Goal of the exercise: Convert all the records below into a Markdown table with the columns Row and Line. Number each row and leave out blank lines.

===

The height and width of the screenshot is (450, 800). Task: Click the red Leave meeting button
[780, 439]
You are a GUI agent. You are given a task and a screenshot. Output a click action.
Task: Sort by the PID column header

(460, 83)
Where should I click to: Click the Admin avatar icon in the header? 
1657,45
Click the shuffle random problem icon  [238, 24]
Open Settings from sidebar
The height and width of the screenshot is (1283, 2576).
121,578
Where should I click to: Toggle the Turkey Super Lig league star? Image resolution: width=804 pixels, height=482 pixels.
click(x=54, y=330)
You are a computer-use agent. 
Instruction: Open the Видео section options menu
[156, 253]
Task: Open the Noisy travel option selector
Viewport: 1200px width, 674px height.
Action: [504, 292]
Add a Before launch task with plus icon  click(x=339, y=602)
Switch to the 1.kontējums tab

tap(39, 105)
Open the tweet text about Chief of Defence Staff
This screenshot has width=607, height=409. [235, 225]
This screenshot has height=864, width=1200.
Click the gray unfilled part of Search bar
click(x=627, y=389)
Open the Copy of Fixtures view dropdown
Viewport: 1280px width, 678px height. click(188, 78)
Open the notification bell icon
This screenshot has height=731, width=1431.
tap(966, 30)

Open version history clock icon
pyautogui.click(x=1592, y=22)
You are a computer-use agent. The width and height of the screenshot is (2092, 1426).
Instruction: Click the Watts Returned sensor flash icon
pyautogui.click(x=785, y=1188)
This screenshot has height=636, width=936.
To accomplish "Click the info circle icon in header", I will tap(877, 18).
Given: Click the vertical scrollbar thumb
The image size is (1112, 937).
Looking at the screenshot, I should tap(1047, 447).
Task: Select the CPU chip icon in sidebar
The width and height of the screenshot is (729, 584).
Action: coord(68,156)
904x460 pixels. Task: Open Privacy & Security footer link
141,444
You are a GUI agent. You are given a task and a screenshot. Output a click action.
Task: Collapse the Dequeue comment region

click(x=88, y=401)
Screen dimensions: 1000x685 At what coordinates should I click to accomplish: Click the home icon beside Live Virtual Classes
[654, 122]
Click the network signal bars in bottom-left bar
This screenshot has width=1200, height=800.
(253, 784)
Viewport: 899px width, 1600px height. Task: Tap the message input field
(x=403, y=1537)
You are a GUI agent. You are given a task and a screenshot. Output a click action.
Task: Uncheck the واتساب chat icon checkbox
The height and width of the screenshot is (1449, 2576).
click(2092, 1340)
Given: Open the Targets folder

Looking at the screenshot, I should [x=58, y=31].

===

Written response:
| Row | Line |
|---|---|
| 1 | The height and width of the screenshot is (450, 800). Task: Click the red Leave meeting button |
| 2 | [780, 439] |
| 3 | You are a GUI agent. You are given a task and a screenshot. Output a click action. |
| 4 | Task: Sort by the PID column header |
| 5 | (460, 83) |
| 6 | Where should I click to: Click the Admin avatar icon in the header?  |
| 7 | 1657,45 |
| 8 | Click the shuffle random problem icon  [238, 24] |
| 9 | Open Settings from sidebar |
| 10 | The height and width of the screenshot is (1283, 2576). |
| 11 | 121,578 |
| 12 | Where should I click to: Toggle the Turkey Super Lig league star? Image resolution: width=804 pixels, height=482 pixels. |
| 13 | click(x=54, y=330) |
| 14 | You are a computer-use agent.  |
| 15 | Instruction: Open the Видео section options menu |
| 16 | [156, 253] |
| 17 | Task: Open the Noisy travel option selector |
| 18 | Viewport: 1200px width, 674px height. |
| 19 | Action: [504, 292] |
| 20 | Add a Before launch task with plus icon  click(x=339, y=602) |
| 21 | Switch to the 1.kontējums tab |
| 22 | tap(39, 105) |
| 23 | Open the tweet text about Chief of Defence Staff |
| 24 | This screenshot has width=607, height=409. [235, 225] |
| 25 | This screenshot has height=864, width=1200. |
| 26 | Click the gray unfilled part of Search bar |
| 27 | click(x=627, y=389) |
| 28 | Open the Copy of Fixtures view dropdown |
| 29 | Viewport: 1280px width, 678px height. click(188, 78) |
| 30 | Open the notification bell icon |
| 31 | This screenshot has height=731, width=1431. |
| 32 | tap(966, 30) |
| 33 | Open version history clock icon |
| 34 | pyautogui.click(x=1592, y=22) |
| 35 | You are a computer-use agent. The width and height of the screenshot is (2092, 1426). |
| 36 | Instruction: Click the Watts Returned sensor flash icon |
| 37 | pyautogui.click(x=785, y=1188) |
| 38 | This screenshot has height=636, width=936. |
| 39 | To accomplish "Click the info circle icon in header", I will tap(877, 18). |
| 40 | Given: Click the vertical scrollbar thumb |
| 41 | The image size is (1112, 937). |
| 42 | Looking at the screenshot, I should tap(1047, 447). |
| 43 | Task: Select the CPU chip icon in sidebar |
| 44 | The width and height of the screenshot is (729, 584). |
| 45 | Action: coord(68,156) |
| 46 | 904x460 pixels. Task: Open Privacy & Security footer link |
| 47 | 141,444 |
| 48 | You are a GUI agent. You are given a task and a screenshot. Output a click action. |
| 49 | Task: Collapse the Dequeue comment region |
| 50 | click(x=88, y=401) |
| 51 | Screen dimensions: 1000x685 At what coordinates should I click to accomplish: Click the home icon beside Live Virtual Classes |
| 52 | [654, 122] |
| 53 | Click the network signal bars in bottom-left bar |
| 54 | This screenshot has width=1200, height=800. |
| 55 | (253, 784) |
| 56 | Viewport: 899px width, 1600px height. Task: Tap the message input field |
| 57 | (x=403, y=1537) |
| 58 | You are a GUI agent. You are given a task and a screenshot. Output a click action. |
| 59 | Task: Uncheck the واتساب chat icon checkbox |
| 60 | The height and width of the screenshot is (1449, 2576). |
| 61 | click(2092, 1340) |
| 62 | Given: Open the Targets folder |
| 63 | Looking at the screenshot, I should [x=58, y=31]. |